Отец понял, что это работа Лейба Меерова, и созвал по этому поводу собрание. Реб Ореле, хасидский вождь, был тогда раввинским судьёй в городе, и он тоже присутствовал на собрании. Было решено выдать «ему», пусть он будет здоров, Лейба Меерова, которому будет мицва причинить любую неприятность. Чем его сделал несчастным ребе, мы услышим дальше.
Этот самый реб Лейб Мееров был жителем Заставья. Его отец, реб Меер, был большим человеком, известным евреем, с состоянием в двадцать тысяч рублей. Сын его Лейбе, учёный и знаток иврита, умный и тоже богатый еврей, стал пылким противником хасидизма. У него был сын Хершль, способный к занятиям и приятный молодой человек. И этот Хершль стал Слонимским хасидом. Сразу после своей свадьбы поехал к ребе в Слоним, просидел там два месяца и вернулся домой пламенным хасидом.
Прибыл он из Слонима домой ночью и постучался в дверь. Когда в доме услышали стук в дверь, отец не хотел его впускать, и дверь ему открыла жена против желания свёкра. Ложась спать к себе в кровать, он почувствовал, что перина тёплая. И когда спросил, кто здесь раньше спал, жена ответила, что спала она. Он тут же схватил перину, вытащил её на улицу и вывалял её в снегу, чтобы уничтожить тепло перины, согретой телом жены.
От такого поступка жена стала плакать. Плач услышал отец и, когда он, войдя в комнату, спросил, отчего она плачет, рассказала о том, как поступил его сыночек-хасид. На этот раз отец его как следует отлупил, и он опять сбежал к ребе в Слоним.
Жена его, однако, любила и конечно раскаивалась в своём тогдашнем плаче, который привёл к тому, что отец его побил. И кто теперь знает, когда он вернётся. Она поехала в Слоним и просила ребе, чтобы он приказал её мужу ехать с ней домой. Ребе приказал, он поехал домой и даже помирился с отцом.
Но Хершль был очень пылким хасидом. Зимой он ходил, простуженный, каждый день в холодную микву и пылко молился. Молясь, громко вскрикивал, заболев сердцем и горлом от холодных микв и ото всех криков во время молитвы. День и ночь он проводил в хасидских делах, оставил жену, порхал между небом и землёй и от такого возбуждения, наконец, сошёл с ума. Болезнь его стоила отцу кучу денег, и он умер.
Тот же реб Лейб имел зятя, сына противника хасидизма, и тот тоже стал хасидом. Он забросил жену и больше проводил времени у ребе, чем дома.
Видя разрушение всей своей семьи, реб Лейб чувствовал желание обрушить на ребе, который, как он считал, загубил его детей, весь свой гнев.
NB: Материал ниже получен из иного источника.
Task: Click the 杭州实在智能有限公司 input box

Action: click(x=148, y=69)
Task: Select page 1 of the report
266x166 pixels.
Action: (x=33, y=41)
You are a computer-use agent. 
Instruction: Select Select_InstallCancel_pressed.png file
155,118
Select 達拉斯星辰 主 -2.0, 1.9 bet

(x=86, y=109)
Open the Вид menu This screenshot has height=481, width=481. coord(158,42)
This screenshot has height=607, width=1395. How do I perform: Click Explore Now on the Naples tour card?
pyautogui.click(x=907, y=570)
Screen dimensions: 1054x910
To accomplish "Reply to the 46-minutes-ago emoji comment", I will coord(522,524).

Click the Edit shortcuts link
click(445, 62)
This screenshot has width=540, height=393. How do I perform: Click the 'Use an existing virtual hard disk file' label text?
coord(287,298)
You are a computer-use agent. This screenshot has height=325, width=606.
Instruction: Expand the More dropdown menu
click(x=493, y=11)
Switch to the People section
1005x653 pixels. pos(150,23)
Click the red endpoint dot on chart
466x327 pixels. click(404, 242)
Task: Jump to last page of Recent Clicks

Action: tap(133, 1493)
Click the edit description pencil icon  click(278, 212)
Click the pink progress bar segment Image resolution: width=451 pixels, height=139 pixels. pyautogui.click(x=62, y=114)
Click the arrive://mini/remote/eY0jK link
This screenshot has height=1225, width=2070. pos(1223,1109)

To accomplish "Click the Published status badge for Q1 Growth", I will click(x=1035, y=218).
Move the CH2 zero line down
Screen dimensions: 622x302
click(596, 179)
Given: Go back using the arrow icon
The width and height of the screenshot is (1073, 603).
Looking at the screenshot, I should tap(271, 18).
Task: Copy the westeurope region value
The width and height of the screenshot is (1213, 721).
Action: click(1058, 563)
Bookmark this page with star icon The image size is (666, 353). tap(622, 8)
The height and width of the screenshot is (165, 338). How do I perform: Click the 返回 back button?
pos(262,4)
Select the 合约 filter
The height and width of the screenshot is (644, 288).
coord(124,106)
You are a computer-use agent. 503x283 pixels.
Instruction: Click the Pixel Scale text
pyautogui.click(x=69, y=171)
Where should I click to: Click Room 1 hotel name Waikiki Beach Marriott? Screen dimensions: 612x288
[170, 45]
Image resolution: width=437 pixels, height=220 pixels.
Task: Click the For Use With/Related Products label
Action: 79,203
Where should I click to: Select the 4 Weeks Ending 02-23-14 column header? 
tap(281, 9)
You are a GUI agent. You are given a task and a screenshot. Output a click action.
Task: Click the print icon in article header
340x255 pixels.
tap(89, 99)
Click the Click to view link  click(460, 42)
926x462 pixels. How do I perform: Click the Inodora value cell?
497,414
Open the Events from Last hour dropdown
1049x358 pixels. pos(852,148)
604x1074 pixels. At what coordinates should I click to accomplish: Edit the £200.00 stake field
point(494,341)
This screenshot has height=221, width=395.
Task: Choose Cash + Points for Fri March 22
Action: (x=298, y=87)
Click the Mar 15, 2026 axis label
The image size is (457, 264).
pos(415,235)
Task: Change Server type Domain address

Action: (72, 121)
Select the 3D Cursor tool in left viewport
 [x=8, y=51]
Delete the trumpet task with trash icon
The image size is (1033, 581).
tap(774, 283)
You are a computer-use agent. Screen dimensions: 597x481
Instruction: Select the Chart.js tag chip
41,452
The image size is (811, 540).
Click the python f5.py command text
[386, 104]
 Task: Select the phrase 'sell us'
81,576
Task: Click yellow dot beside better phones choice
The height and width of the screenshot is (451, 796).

Ребе он, конечно, совсем не ценил, и помимо его желания гнев его привёл к такому презренному и гнусному делу, как донос.
Но хасиды, решив на собрании, что ему разрешается причинить любое зло, поступили очень просто. Этот самый реб Лейб, бывший крупным торговцем мукой и посредником крупнейших мельников, поставлял муку в Каменец и Бриск, в том числе и в кредит. По традиции он давал бесплатно, а потом, расплачиваясь, люди брали ещё товар. Большую неприятность реб Лейбу могли причинить тем, чтобы подговорить всех торговцев ему не платить, отчего реб Лейб станет банкротом, тут ему придёт горький конец. А у них, продавцов, товар всегда будет – где мука, там и посредники.
Чтоб исполнить задуманное, к хасидам из Бриска, общине из более чем двухсот человек, поехал хасид из Каменца. Задуманное было выполнено великолепно – когда реб Лейб сразу после их посещения явился в Бриск и пошёл к продавцам, чтобы получить деньги и продолжать заказы, никто ему не дал ни гроша, а вместо этого ещё кричали:
«Доносчик, прочь из лавки! Еврей чтоб доносил на ребе!»
А если он не достаточно быстро уходил из магазина, тут же появлялись все хасидские мальчишки, забрасывая его камнями и грязью и бежали за ним по всем улицам, по каким он проходил, так что ему пришлось из Бриска бежать. От этой игры он потерпел убытка шесть тысяч рублей!
Деньги свои у него были, банкротом оказаться он не хотел, и заплатил на мельнице, сколько пришлось. Но так как из-за «бойкота» он больше не мог продавать муку, то совсем лишился посредничества по продаже муки и стал бедняком. Напуганный насмерть, он не смел являться в Бриск.
Через какое-то время он написал на святом языке большое письмо моему отцу. Письмо, рассчитанное на то, чтобы произвести впечатление, составлено было с умом, и говорилось в нём о мире, в чём он, реб Лейб, полагался на моего отца и на р. Ореле, и как они решат, так он и поступит.